_Okuma parçası_
————
‘’HADİ GUZUM HAYATTA OYNAYIN ‘’
Geniş bir cadde……….,arabalar sadece 2 yönde gidebilir ,gidiş gelişler planlanmış ,kaldırımların genişlikleri planlanmış yada planlanamamış. Trafik lambaları, yaya kaldırımları ,kural koyan tabelalar, kavşaklar, refüjler, dükkanlar, kamusal alanlar, kamusal olmayanlar ,işyeri tabelaları, reklam tabelaları,ve …..reklamlar….reklamlar ….reklamlar…..
Dar bir sokak, etrafı uzun ve kör duvarlarla çevrili , upuzun bir koridor ,sanki bir labirent. Duvarlarda bir ahşap kapı, duvarın üstünden sarkan cumbalar ama asla senin onu görmen için değil ,onun seni görmesi için sarkmış. Aynı şekilde karşı duvardan sarkan cumbayla burun buruna .Duvarların arkasında başka bir dünya var , labirentin içindeyken göremezsiniz ama anlarsınız. Uzun duvarların arkasında ; ağaçlar ,kadınlar ,çocuk gülüşmeleri, bazen ağlamaları ,yemek kokuları, neşeli insanların gülüşmeleri, acılı insanların ağlamaları, kavga sesleri ve hayatlar …. hayatlar….hayatlar …
Geniş bir cadde……….,arabalar sadece 2 yönde gidebilir ,gidiş gelişler planlanmış ,kaldırımların genişlikleri planlanmış yada planlanamamış. Trafik lambaları, yaya kaldırımları ,kural koyan tabelalar, kavşaklar, refüjler, dükkanlar, kamusal alanlar, kamusal olmayanlar ,işyeri tabelaları, reklam tabelaları,ve …..reklamlar….reklamlar ….reklamlar…..
Dar bir sokak, etrafı uzun ve kör duvarlarla çevrili , upuzun bir koridor ,sanki bir labirent. Duvarlarda bir ahşap kapı, duvarın üstünden sarkan cumbalar ama asla senin onu görmen için değil ,onun seni görmesi için sarkmış. Aynı şekilde karşı duvardan sarkan cumbayla burun buruna .Duvarların arkasında başka bir dünya var , labirentin içindeyken göremezsiniz ama anlarsınız. Uzun duvarların arkasında ; ağaçlar ,kadınlar ,çocuk gülüşmeleri, bazen ağlamaları ,yemek kokuları, neşeli insanların gülüşmeleri, acılı insanların ağlamaları, kavga sesleri ve hayatlar …. hayatlar….hayatlar …
Birinci paragrafı anlamakta güçlük çekeceğinizi sanmıyorum. Her gün aynı otobüse binerken, aynı pastaneye uğrarken yada arabanızla aynı yolu kullanırken (bunların sonu genelde iş yeri ile biter) , her zaman gördükleriniz ,bizim hayat normallerimiz. Fakat ikinci paragrafı anlamak için Karaman’ın eski kerpiç evlerinin sokaklarından geçin ,ama elinizi çabuk tutun çünkü bu evler Karaman’ın otopark problemini çözebilmek için birer birer yıkılıyor. Korumaya alınanlar da var elbette ama çok azı .İtiraf edeyim aslında siz sağlı sollu uzun duvarlarla çevrili bir sokak bulsanız bile onun içinde pek bir anlam oturtamayacaksınız. Çünkü bende öyle oldu .Anlayabilmem için kitaplar okumam gerekti .Belki 1980 den önce bu sokaklarda yaşayanlar biraz daha durumun farkına varabilirler.
————
_Yapılacaklar_
- A) Kayıtların başından "Click the Program" ifadesini içeren satıra kadar uzanan kısmı (iki uç da dahil) düzenleyin: "heading" yerine "title" yazın, geri kalan her şeyi aynen bırakın.
- B) Karaman'ın eski kerpiç evli sokakları üzerine yazıyı kaldığı yerden sürdürün.
Bu kayıtların yukarıdaki yazıyla hiçbir ilgisi yoktur.

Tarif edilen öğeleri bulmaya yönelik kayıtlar
————
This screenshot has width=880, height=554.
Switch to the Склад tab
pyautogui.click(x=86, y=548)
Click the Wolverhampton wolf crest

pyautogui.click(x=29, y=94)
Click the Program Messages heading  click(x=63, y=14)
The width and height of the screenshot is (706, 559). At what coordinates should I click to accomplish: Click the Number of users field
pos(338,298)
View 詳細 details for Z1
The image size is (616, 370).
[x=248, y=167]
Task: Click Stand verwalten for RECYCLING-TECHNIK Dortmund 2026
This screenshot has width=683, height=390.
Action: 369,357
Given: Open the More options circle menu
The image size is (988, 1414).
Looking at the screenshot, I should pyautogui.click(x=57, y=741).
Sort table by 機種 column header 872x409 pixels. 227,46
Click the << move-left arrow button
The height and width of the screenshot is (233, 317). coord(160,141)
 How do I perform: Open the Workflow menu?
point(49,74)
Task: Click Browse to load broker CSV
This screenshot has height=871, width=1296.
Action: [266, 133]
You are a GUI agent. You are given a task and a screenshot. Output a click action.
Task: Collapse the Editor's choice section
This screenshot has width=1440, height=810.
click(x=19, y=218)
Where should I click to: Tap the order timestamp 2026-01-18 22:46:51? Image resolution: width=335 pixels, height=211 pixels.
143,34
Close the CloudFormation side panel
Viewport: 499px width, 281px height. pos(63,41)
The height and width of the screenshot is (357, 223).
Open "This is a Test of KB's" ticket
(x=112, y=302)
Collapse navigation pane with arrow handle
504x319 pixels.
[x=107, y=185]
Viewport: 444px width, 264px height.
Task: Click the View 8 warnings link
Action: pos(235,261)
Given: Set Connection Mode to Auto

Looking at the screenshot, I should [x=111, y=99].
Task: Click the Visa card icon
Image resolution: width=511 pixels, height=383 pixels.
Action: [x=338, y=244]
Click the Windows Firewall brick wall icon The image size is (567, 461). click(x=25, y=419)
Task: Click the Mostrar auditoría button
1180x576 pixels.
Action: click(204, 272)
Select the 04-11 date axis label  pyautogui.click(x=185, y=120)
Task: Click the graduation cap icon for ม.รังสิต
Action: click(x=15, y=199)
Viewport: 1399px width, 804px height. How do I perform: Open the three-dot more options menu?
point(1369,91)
————
_Alıştırma sonuçları_
- A)
This screenshot has width=880, height=554.
Switch to the Склад tab
pyautogui.click(x=86, y=548)
Click the Wolverhampton wolf crest

pyautogui.click(x=29, y=94)
Click the Program Messages title  click(x=63, y=14)

- B)
Kendimi hatırlayabildiğim en erken zamanlarda (4-5 yaş civarı) apartmanda yaşıyorduk. Hatta bir balkon arkadaşım vardı .Hiç konuşmuyorduk. O bana oyuncaklarını sergiliyor, bende ona. Geçenlerde benim arkadaşlığıma benzer bir arkadaşlık gördüm ve çok hoşuma gitti . Ama onlar işi ilerletip aşağıda oynamaya geçmişler. İşte bahsettiğim birbirine bakan cumbaları anlayabilmeniz için ,benimki gibi bir balkon arkadaşlığı yaşamış olmanız gerekiyor. Apartmanda yaşarken halamın evine misafirliğe gittiğimizde pencereler çok dikkatimi çekmişti. Bu duvarları kağıt kaplı kerpiç evde derin pencerelere bakarken yanından sarkan perde fonlarıyla bana hemen bir tiyatroyu andırdı. Yıllar sonra Mimar Turgut Cansever’in ‘Kubbeyi yere koymamak’ adlı kitabını okuduktan sonra çocukların farkındalığının muhteşem olduğunu anladım. O pencereler bir tiyatro sahnesiydi eskiler için. Pencerenin önüne oturup tiyatroyu izlemek gibi. Daha sonra biz o eve taşındık . Çocukluğum ve ilk gençliğim o evde geçti . O evde çocukken babaannemin ‘’ hadi guzum hayatta oynayın’’ sözü bize çok garip gelirdi. ’Hayat ne la , bahçe olmasın o ? ’’ Birbirimize bakıp gülerdik. 30 yaşlarımda anladım ki evet orası bahçe değil hayatmış. Neden hayatmış onu anlatmak istiyorum.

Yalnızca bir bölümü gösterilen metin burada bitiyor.